But as we know, in investing, things are never clear cut. I happen to have insights on how one of the cornerstone investors is thinking with regards the "positives".

Essentially, it is a play that Courts Asia will be a beneficiary of South-east Asian rising consumption growth. There are not many bright growth sparks in this increasingly gloomy world!

Courts is the largest electrical, IT and furniture retailer in Singapore (9.8% market share) and second largest in Malaysia (7%). Thus, there is value assigned to the brand franchise where Courts is expected to capture its share of the market growth projected at 4.9% CAGR to S$6.2 bil in Singapore and 4.3% CAGR to RMM9.9 bil in Malaysia over the next five years.

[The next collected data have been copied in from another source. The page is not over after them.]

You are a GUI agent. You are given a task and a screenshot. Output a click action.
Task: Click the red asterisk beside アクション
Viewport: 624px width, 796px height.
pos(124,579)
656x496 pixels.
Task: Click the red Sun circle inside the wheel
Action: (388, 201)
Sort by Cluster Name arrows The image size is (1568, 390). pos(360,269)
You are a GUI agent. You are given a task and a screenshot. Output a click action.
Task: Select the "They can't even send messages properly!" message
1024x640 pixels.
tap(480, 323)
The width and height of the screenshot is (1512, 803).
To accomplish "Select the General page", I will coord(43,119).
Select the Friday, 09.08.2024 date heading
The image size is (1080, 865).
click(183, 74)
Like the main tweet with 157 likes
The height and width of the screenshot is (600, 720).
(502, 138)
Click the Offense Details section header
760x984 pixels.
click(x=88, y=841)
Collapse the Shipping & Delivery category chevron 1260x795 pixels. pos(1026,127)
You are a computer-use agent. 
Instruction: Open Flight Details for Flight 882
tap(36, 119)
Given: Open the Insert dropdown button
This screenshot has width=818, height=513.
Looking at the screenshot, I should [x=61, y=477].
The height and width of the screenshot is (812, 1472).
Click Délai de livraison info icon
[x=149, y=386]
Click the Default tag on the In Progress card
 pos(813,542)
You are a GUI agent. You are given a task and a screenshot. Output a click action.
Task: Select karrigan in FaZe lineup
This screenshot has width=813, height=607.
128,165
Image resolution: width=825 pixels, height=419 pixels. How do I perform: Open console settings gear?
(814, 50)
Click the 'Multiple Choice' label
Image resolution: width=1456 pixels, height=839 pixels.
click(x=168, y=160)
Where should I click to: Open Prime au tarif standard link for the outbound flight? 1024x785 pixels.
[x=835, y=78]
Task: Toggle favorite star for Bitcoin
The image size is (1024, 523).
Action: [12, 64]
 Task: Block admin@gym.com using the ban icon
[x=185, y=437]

Department store peers like Parkson Retail Asia (PRA) which HSBC used to price Courts Asia off is trading at 19x PER, 3.7x book. Likewise, others listed in the region such as Robinson, Aeon Bhd, PT Sumber Alfaria are trading between 18-24x PER. So, on this metric, Courts Asia (priced at 11x) is still at a discount to the low end of 18x PER range.

If the pricing of PRA served as a guide, HSBC may not have taken everything off the table; so there could still be upside at the IPO price. In that instance, the PRA shares were sold at S$0.94 and it opened 12% above on day one. It then trended further up to reach c. S$1.40 in the subsequent months; attaining the current 19x PER.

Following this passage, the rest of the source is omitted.